Я молчал, вспомнив мою незнакомку на лесной поляне. Её жёлтые одежды сливались с душистыми травами на запретном лугу и с мантией прокурора…

- Четвёртый вопрос: чем отличается вечность всех вечностей от самих этих вечностей?

- Хороший вопрос, - простонал я.

- Пятый вопрос: есть ли у отличительного признака свой отличительный признак?

В этот момент на судебную сцену ворвался человек, завёрнутый в бумагу, и громко крикнул:

- К нам едет сын Рафаэля! К нам едет сын Рафаэля!!
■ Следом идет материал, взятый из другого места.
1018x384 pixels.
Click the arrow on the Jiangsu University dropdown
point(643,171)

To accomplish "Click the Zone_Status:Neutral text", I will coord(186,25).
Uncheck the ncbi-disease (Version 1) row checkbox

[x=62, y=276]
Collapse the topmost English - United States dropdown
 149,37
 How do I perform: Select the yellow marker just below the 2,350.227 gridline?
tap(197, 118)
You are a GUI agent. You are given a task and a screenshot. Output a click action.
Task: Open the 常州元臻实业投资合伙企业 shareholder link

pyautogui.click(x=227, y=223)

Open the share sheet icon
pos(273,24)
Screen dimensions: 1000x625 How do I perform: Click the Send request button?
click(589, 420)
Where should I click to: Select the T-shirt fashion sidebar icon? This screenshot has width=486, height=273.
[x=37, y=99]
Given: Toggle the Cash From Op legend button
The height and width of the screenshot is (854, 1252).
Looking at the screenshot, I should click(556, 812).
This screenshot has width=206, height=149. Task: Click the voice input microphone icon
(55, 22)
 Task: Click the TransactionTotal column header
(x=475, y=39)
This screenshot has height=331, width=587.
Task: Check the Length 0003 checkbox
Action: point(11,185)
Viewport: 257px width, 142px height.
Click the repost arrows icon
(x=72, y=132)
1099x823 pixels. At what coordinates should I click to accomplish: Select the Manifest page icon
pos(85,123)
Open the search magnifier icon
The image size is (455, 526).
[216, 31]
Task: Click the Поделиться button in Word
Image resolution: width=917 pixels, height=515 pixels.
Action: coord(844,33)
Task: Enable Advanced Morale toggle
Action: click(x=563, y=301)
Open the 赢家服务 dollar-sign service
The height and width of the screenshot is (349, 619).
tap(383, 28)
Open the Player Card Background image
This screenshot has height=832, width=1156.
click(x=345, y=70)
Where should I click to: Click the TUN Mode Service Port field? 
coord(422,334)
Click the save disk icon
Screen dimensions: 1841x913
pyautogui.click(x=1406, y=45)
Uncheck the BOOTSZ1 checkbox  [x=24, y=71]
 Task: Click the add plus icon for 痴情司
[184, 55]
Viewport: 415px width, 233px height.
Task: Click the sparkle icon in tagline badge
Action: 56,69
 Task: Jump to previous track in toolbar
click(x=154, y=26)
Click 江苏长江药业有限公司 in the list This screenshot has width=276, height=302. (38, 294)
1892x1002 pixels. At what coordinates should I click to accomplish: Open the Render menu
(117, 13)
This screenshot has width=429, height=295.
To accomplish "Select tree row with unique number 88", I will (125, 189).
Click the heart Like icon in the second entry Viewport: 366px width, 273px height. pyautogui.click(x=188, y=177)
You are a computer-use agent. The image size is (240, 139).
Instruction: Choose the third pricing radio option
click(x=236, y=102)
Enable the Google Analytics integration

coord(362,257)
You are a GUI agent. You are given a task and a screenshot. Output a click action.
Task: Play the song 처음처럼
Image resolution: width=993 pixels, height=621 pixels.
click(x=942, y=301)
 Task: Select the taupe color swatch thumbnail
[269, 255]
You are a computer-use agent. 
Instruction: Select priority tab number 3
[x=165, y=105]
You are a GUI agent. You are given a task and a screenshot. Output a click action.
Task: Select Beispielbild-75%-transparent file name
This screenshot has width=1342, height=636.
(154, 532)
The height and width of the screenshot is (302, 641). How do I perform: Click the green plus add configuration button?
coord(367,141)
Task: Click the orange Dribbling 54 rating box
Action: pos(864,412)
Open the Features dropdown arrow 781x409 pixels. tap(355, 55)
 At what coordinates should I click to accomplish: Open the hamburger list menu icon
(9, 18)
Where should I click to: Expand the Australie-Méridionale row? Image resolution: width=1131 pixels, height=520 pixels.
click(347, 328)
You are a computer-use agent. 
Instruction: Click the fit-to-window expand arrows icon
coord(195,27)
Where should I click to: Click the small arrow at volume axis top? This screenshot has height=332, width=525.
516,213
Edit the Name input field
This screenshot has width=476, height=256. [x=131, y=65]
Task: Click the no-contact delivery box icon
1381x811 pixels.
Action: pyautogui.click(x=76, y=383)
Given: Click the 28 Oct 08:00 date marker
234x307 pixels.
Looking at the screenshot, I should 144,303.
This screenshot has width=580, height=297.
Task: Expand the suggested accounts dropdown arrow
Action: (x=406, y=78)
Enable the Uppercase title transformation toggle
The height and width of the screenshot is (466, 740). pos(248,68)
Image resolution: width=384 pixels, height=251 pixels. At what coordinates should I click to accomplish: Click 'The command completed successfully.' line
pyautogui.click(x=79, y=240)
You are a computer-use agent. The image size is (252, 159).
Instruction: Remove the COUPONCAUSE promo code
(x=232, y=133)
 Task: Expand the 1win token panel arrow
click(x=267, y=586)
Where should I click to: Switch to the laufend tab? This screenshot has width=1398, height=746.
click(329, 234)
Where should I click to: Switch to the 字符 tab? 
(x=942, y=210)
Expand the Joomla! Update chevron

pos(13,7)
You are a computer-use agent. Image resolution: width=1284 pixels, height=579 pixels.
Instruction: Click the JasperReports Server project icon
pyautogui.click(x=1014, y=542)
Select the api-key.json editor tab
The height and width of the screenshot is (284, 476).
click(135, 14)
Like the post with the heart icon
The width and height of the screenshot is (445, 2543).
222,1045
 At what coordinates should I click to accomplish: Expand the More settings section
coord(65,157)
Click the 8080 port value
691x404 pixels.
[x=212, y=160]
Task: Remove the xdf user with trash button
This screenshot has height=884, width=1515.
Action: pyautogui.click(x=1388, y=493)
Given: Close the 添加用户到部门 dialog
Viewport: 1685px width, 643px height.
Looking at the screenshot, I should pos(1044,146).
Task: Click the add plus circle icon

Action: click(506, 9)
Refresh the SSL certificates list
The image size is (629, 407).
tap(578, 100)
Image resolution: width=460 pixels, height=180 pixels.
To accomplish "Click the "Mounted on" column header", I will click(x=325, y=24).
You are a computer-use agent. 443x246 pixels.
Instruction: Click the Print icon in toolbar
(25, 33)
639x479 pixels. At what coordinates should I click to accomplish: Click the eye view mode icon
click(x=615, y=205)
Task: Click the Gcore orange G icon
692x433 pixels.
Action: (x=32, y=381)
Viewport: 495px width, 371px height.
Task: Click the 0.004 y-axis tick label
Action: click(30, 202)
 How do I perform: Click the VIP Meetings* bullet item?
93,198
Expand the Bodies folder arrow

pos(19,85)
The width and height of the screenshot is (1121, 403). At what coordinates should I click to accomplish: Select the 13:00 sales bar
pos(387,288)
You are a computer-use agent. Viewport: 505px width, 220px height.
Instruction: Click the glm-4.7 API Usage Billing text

В зале послышались восторженные крики, вопли и женский визг. Гости, которые толпились у входа на сцену, - среди них был человек-сундук и импозантный мужчина, желающий, как он сам говорил, «опровергнуть величие Создателя», - все они как-то приуныли и затерялись в толпе.

- Шестой вопрос: какова будет причина для первой причины, если события пойдут в обратном порядке?

Жадная толпа всё ближе подступала к сцене. Появились клыки, бивни и ножы. Пронёсся шёпот: «повесить его, казнить прямо здесь…»

- Седьмой вопрос: но, позвольте, почему вы не отвечаете? – взвился человек-волдырь.

- Вы молчите! Вы проиграли! – рявкнул прокурор.

Я почувствовал, что сижу не на скамейке, а на каком-то живом существе, которое, согнувшись, схватило меня своими осьминожьими хвостами.

- Ты проиграл, Антонио! Твоя жизнь в справедливых руках Дэпульсора!

- Нет, я любил, - холодно произнёс я.

- Каждый твой поступок виден насквозь. И всё, что бы ты ни делал, заранее предустановленно чёрным ногтем Дэпульсора!

- Нет, я любил, - проговорил я.

- Сдавайся! – завопили десять людей-пузырей, доставая ложки и вилки.

- Нет, я любил.

- Дэпульсор приготовил для тебя interitus ultimus – последнее разрушение. Ты осуждён и погибнешь!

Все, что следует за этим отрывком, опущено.